* **Task objective**: Revise the records below by changing each "Viewport" to "Window size", and reproduce everything else unchanged.

(Dataset records)
☆ ☆ ☆
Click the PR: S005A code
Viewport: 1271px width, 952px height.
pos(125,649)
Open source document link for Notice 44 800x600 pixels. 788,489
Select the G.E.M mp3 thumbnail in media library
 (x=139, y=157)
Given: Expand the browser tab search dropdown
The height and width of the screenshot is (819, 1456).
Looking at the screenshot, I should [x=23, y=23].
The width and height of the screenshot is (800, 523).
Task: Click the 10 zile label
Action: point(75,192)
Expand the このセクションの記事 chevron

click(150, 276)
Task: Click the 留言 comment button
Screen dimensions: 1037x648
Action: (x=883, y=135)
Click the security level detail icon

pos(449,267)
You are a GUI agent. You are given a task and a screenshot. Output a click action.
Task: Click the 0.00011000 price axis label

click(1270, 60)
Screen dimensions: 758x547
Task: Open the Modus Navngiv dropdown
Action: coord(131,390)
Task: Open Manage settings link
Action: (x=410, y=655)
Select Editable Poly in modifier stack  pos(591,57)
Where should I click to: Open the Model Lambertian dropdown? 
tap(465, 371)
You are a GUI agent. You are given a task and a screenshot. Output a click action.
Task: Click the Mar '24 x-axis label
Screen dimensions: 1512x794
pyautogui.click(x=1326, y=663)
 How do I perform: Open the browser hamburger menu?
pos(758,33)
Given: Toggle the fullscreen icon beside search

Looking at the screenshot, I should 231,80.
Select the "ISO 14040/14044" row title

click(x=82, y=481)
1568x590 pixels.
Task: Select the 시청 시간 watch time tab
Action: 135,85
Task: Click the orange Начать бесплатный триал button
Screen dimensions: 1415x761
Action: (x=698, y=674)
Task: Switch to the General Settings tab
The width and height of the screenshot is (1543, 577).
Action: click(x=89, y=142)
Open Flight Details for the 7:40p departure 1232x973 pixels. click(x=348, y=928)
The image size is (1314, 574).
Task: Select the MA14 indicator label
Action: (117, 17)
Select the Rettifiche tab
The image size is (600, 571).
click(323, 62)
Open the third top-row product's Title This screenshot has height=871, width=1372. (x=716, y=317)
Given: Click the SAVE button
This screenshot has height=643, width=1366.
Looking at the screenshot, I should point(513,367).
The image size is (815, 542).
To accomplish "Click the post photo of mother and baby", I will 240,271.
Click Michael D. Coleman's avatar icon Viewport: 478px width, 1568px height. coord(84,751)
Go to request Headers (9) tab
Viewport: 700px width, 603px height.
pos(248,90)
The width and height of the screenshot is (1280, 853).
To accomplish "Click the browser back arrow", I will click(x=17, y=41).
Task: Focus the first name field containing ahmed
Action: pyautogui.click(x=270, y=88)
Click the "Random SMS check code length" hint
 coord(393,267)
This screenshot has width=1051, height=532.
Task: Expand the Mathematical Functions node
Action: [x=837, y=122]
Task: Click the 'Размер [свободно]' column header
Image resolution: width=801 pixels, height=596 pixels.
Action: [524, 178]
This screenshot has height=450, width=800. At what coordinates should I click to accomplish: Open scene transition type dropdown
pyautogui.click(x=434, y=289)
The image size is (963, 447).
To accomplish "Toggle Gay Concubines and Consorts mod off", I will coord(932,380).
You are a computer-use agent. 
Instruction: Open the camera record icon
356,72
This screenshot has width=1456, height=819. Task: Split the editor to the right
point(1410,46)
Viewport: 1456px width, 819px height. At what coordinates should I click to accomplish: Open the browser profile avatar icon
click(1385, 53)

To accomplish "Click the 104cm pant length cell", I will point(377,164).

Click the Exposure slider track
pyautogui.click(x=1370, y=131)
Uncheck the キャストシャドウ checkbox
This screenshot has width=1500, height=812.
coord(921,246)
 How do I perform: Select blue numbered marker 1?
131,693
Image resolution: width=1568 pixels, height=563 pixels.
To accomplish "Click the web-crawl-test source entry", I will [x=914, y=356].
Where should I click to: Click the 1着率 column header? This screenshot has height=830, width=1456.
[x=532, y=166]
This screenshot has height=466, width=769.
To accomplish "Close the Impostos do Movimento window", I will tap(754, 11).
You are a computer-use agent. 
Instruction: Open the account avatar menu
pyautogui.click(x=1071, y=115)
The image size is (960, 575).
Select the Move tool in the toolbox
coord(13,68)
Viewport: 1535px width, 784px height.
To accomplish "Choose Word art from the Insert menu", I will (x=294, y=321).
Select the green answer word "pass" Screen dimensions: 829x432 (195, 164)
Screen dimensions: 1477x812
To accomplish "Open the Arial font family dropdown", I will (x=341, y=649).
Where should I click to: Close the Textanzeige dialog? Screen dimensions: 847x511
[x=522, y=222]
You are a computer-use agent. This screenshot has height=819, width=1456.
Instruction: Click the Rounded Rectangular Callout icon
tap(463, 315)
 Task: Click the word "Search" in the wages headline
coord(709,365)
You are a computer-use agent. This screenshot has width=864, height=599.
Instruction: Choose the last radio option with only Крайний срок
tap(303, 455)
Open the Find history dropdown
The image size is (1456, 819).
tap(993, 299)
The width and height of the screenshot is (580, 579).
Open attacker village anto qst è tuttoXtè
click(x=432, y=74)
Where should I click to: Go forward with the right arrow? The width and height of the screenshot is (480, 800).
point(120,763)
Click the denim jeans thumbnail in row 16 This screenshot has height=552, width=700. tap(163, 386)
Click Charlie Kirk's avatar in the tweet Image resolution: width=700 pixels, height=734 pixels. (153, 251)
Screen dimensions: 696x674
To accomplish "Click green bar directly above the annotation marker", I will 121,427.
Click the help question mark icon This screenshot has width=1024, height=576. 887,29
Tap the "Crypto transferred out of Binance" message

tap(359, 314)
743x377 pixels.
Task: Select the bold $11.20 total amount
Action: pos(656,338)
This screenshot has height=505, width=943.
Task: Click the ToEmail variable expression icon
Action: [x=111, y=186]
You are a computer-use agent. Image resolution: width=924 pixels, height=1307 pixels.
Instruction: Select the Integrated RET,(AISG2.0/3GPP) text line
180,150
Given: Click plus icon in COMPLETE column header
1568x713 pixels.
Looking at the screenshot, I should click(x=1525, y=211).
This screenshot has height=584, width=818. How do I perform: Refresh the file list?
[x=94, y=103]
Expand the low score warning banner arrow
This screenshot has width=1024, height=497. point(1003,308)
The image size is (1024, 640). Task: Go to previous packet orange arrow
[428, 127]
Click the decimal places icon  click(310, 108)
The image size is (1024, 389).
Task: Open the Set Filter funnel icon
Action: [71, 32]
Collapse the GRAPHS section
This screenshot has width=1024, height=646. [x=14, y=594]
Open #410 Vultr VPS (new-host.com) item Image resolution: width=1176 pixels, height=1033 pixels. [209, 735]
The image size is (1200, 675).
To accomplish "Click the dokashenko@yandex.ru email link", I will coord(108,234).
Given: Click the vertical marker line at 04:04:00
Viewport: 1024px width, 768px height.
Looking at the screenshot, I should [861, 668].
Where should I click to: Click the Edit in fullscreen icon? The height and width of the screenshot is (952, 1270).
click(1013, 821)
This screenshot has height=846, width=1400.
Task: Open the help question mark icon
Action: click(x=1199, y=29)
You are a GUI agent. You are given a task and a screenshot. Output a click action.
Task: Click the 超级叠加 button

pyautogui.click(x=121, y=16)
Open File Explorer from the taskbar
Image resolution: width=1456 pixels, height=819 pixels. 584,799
☆ ☆ ☆
* **Full solution**:
Click the PR: S005A code
Window size: 1271px width, 952px height.
pos(125,649)
Open source document link for Notice 44 800x600 pixels. 788,489
Select the G.E.M mp3 thumbnail in media library
 (x=139, y=157)
Given: Expand the browser tab search dropdown
The height and width of the screenshot is (819, 1456).
Looking at the screenshot, I should [x=23, y=23].
The width and height of the screenshot is (800, 523).
Task: Click the 10 zile label
Action: point(75,192)
Expand the このセクションの記事 chevron

click(150, 276)
Task: Click the 留言 comment button
Screen dimensions: 1037x648
Action: (x=883, y=135)
Click the security level detail icon

pos(449,267)
You are a GUI agent. You are given a task and a screenshot. Output a click action.
Task: Click the 0.00011000 price axis label

click(1270, 60)
Screen dimensions: 758x547
Task: Open the Modus Navngiv dropdown
Action: coord(131,390)
Task: Open Manage settings link
Action: (x=410, y=655)
Select Editable Poly in modifier stack  pos(591,57)
Where should I click to: Open the Model Lambertian dropdown? 
tap(465, 371)
You are a GUI agent. You are given a task and a screenshot. Output a click action.
Task: Click the Mar '24 x-axis label
Screen dimensions: 1512x794
pyautogui.click(x=1326, y=663)
 How do I perform: Open the browser hamburger menu?
pos(758,33)
Given: Toggle the fullscreen icon beside search

Looking at the screenshot, I should 231,80.
Select the "ISO 14040/14044" row title

click(x=82, y=481)
1568x590 pixels.
Task: Select the 시청 시간 watch time tab
Action: 135,85
Task: Click the orange Начать бесплатный триал button
Screen dimensions: 1415x761
Action: (x=698, y=674)
Task: Switch to the General Settings tab
The width and height of the screenshot is (1543, 577).
Action: click(x=89, y=142)
Open Flight Details for the 7:40p departure 1232x973 pixels. click(x=348, y=928)
The image size is (1314, 574).
Task: Select the MA14 indicator label
Action: (117, 17)
Select the Rettifiche tab
The image size is (600, 571).
click(323, 62)
Open the third top-row product's Title This screenshot has height=871, width=1372. (x=716, y=317)
Given: Click the SAVE button
This screenshot has height=643, width=1366.
Looking at the screenshot, I should point(513,367).
The image size is (815, 542).
To accomplish "Click the post photo of mother and baby", I will 240,271.
Click Michael D. Coleman's avatar icon Window size: 478px width, 1568px height. coord(84,751)
Go to request Headers (9) tab
Window size: 700px width, 603px height.
pos(248,90)
The width and height of the screenshot is (1280, 853).
To accomplish "Click the browser back arrow", I will click(x=17, y=41).
Task: Focus the first name field containing ahmed
Action: pyautogui.click(x=270, y=88)
Click the "Random SMS check code length" hint
 coord(393,267)
This screenshot has width=1051, height=532.
Task: Expand the Mathematical Functions node
Action: [x=837, y=122]
Task: Click the 'Размер [свободно]' column header
Image resolution: width=801 pixels, height=596 pixels.
Action: [524, 178]
This screenshot has height=450, width=800. At what coordinates should I click to accomplish: Open scene transition type dropdown
pyautogui.click(x=434, y=289)
The image size is (963, 447).
To accomplish "Toggle Gay Concubines and Consorts mod off", I will coord(932,380).
You are a computer-use agent. 
Instruction: Open the camera record icon
356,72
This screenshot has width=1456, height=819. Task: Split the editor to the right
point(1410,46)
Window size: 1456px width, 819px height. At what coordinates should I click to accomplish: Open the browser profile avatar icon
click(1385, 53)

To accomplish "Click the 104cm pant length cell", I will point(377,164).

Click the Exposure slider track
pyautogui.click(x=1370, y=131)
Uncheck the キャストシャドウ checkbox
This screenshot has width=1500, height=812.
coord(921,246)
 How do I perform: Select blue numbered marker 1?
131,693
Image resolution: width=1568 pixels, height=563 pixels.
To accomplish "Click the web-crawl-test source entry", I will [x=914, y=356].
Where should I click to: Click the 1着率 column header? This screenshot has height=830, width=1456.
[x=532, y=166]
This screenshot has height=466, width=769.
To accomplish "Close the Impostos do Movimento window", I will tap(754, 11).
You are a computer-use agent. 
Instruction: Open the account avatar menu
pyautogui.click(x=1071, y=115)
The image size is (960, 575).
Select the Move tool in the toolbox
coord(13,68)
Window size: 1535px width, 784px height.
To accomplish "Choose Word art from the Insert menu", I will (x=294, y=321).
Select the green answer word "pass" Screen dimensions: 829x432 (195, 164)
Screen dimensions: 1477x812
To accomplish "Open the Arial font family dropdown", I will (x=341, y=649).
Where should I click to: Close the Textanzeige dialog? Screen dimensions: 847x511
[x=522, y=222]
You are a computer-use agent. This screenshot has height=819, width=1456.
Instruction: Click the Rounded Rectangular Callout icon
tap(463, 315)
 Task: Click the word "Search" in the wages headline
coord(709,365)
You are a computer-use agent. This screenshot has width=864, height=599.
Instruction: Choose the last radio option with only Крайний срок
tap(303, 455)
Open the Find history dropdown
The image size is (1456, 819).
tap(993, 299)
The width and height of the screenshot is (580, 579).
Open attacker village anto qst è tuttoXtè
click(x=432, y=74)
Where should I click to: Go forward with the right arrow? The width and height of the screenshot is (480, 800).
point(120,763)
Click the denim jeans thumbnail in row 16 This screenshot has height=552, width=700. tap(163, 386)
Click Charlie Kirk's avatar in the tweet Image resolution: width=700 pixels, height=734 pixels. (153, 251)
Screen dimensions: 696x674
To accomplish "Click green bar directly above the annotation marker", I will 121,427.
Click the help question mark icon This screenshot has width=1024, height=576. 887,29
Tap the "Crypto transferred out of Binance" message

tap(359, 314)
743x377 pixels.
Task: Select the bold $11.20 total amount
Action: pos(656,338)
This screenshot has height=505, width=943.
Task: Click the ToEmail variable expression icon
Action: [x=111, y=186]
You are a computer-use agent. Image resolution: width=924 pixels, height=1307 pixels.
Instruction: Select the Integrated RET,(AISG2.0/3GPP) text line
180,150
Given: Click plus icon in COMPLETE column header
1568x713 pixels.
Looking at the screenshot, I should click(x=1525, y=211).
This screenshot has height=584, width=818. How do I perform: Refresh the file list?
[x=94, y=103]
Expand the low score warning banner arrow
This screenshot has width=1024, height=497. point(1003,308)
The image size is (1024, 640). Task: Go to previous packet orange arrow
[428, 127]
Click the decimal places icon  click(310, 108)
The image size is (1024, 389).
Task: Open the Set Filter funnel icon
Action: [71, 32]
Collapse the GRAPHS section
This screenshot has width=1024, height=646. [x=14, y=594]
Open #410 Vultr VPS (new-host.com) item Image resolution: width=1176 pixels, height=1033 pixels. [209, 735]
The image size is (1200, 675).
To accomplish "Click the dokashenko@yandex.ru email link", I will coord(108,234).
Given: Click the vertical marker line at 04:04:00
Window size: 1024px width, 768px height.
Looking at the screenshot, I should [861, 668].
Where should I click to: Click the Edit in fullscreen icon? The height and width of the screenshot is (952, 1270).
click(1013, 821)
This screenshot has height=846, width=1400.
Task: Open the help question mark icon
Action: click(x=1199, y=29)
You are a GUI agent. You are given a task and a screenshot. Output a click action.
Task: Click the 超级叠加 button

pyautogui.click(x=121, y=16)
Open File Explorer from the taskbar
Image resolution: width=1456 pixels, height=819 pixels. 584,799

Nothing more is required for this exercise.